Abbiamo visto che il Dott. Domenico aveva pure un figlio maschio, Giovanni,
che venne preso presso l’altro zio Antonio Giacinto che stava a Iglesias.
Questi, pur non possedendo alcun genere di beni ma solo quelli della moglie,
poteva condurre un’esistenza sicuramente più agiata delle sorelle
rimaste a Cagliari. Poiché non ebbe figli, rimase erede della moglie,
e nel proprio testamento, dettato pochi giorni dopo il di lei decesso, lasciò
tutti i beni da essa ereditati alle proprie sorelle superstiti Maria Antonia,
Giacinta e Rosalia, col vincolo di tenere in conto e trattare il nipote Giovanni
nello stesso modo in cui egli stesso lo trattava, e, seguita la morte delle
tre sorelle, tutti i beni passassero allo stesso Giovanni, col nuovo vincolo
personale di mantenere la sorella Tommasa finché nubile.

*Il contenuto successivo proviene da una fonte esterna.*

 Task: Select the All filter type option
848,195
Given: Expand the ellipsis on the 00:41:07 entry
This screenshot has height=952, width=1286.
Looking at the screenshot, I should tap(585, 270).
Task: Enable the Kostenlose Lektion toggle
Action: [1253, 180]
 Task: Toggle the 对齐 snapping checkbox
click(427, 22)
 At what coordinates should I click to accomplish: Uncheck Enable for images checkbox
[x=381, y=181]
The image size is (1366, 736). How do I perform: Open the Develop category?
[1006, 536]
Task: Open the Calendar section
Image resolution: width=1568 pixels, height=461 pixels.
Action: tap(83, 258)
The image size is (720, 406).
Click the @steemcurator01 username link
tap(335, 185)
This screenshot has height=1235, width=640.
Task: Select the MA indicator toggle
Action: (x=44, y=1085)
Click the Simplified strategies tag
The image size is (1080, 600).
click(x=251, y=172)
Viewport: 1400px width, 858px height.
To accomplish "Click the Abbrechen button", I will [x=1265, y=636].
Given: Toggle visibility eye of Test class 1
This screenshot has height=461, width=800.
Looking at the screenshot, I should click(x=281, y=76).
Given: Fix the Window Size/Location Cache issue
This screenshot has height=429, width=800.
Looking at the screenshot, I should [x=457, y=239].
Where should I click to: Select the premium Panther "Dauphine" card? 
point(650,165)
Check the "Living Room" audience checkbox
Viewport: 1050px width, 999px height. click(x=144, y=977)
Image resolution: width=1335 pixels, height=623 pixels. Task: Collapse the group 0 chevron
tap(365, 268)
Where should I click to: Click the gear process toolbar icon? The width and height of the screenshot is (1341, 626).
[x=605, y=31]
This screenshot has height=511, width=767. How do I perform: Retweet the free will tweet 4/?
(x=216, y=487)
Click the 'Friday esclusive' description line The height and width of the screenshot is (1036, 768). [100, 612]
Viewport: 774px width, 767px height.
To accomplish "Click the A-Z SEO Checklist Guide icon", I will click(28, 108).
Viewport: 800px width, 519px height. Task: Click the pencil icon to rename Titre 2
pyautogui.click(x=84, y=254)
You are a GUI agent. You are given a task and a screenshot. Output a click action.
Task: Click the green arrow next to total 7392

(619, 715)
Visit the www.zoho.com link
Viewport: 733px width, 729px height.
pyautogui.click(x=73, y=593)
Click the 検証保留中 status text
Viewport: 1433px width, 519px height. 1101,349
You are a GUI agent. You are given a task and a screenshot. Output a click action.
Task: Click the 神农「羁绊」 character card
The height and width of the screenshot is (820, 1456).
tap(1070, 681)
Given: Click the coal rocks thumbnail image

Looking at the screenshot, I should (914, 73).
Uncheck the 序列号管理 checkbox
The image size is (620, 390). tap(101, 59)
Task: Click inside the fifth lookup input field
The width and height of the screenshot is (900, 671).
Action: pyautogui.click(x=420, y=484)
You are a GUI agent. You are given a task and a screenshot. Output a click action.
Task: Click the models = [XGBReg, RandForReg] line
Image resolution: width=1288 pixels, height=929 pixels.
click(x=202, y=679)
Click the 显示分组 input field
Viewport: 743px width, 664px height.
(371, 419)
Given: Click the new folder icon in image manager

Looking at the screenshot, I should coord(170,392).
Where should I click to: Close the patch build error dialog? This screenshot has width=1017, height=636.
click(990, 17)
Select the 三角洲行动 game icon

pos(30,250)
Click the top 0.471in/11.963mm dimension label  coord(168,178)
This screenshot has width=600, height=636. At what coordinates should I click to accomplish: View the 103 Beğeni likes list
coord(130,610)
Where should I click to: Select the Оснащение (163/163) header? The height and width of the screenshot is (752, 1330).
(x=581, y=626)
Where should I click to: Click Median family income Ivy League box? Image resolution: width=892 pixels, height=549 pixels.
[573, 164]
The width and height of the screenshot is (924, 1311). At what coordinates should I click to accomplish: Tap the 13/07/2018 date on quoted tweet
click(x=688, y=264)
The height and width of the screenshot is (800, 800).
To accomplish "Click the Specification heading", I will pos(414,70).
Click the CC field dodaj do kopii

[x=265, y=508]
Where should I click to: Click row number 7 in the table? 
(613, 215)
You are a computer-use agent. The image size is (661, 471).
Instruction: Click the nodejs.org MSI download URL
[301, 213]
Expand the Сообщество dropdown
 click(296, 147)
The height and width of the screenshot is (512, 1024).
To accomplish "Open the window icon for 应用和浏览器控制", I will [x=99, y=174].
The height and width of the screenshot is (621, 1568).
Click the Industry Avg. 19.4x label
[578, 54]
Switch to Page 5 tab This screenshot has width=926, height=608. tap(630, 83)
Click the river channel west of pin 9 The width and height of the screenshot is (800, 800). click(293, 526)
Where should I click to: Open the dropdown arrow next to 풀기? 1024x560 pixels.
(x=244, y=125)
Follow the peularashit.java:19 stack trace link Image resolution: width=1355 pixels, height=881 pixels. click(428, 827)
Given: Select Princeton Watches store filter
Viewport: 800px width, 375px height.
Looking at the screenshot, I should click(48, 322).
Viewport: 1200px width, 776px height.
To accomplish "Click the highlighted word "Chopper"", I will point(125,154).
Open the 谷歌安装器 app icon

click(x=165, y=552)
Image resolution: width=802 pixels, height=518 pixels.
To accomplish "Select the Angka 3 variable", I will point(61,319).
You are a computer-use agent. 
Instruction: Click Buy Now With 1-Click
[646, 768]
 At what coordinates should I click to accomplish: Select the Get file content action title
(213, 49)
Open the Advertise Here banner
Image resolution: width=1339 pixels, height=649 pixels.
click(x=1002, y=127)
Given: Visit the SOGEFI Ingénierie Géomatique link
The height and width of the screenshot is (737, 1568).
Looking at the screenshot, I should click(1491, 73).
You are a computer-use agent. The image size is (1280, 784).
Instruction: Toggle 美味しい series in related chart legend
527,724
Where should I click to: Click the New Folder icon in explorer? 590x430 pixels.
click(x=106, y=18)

I suoi beni, per un valore di più di 5.000 £, consistevano in una
casa, un uliveto e alcune terre a Iglesias, denominate “de cannedu”,
venduti dalle sorelle Giacinta, Maria Antonia e Rosalia, un canneto in Domusnovas,
alcune terre ed alberi d’olivo in Villamassargia, oltre numerosi mobili
di casa di un certo valore.
Deceduti in successione la zia Rosalia, il fratello Giovanni e l’altra
zia Maria Antonia, Tommasa Fadda mosse causa all’unica zia superstite
Giacinta nel vano tentativo di entrare in possesso delle quote ereditarie delle
altre zie, di cui, secondo lei, era erede per conto del defunto fratello Giovanni.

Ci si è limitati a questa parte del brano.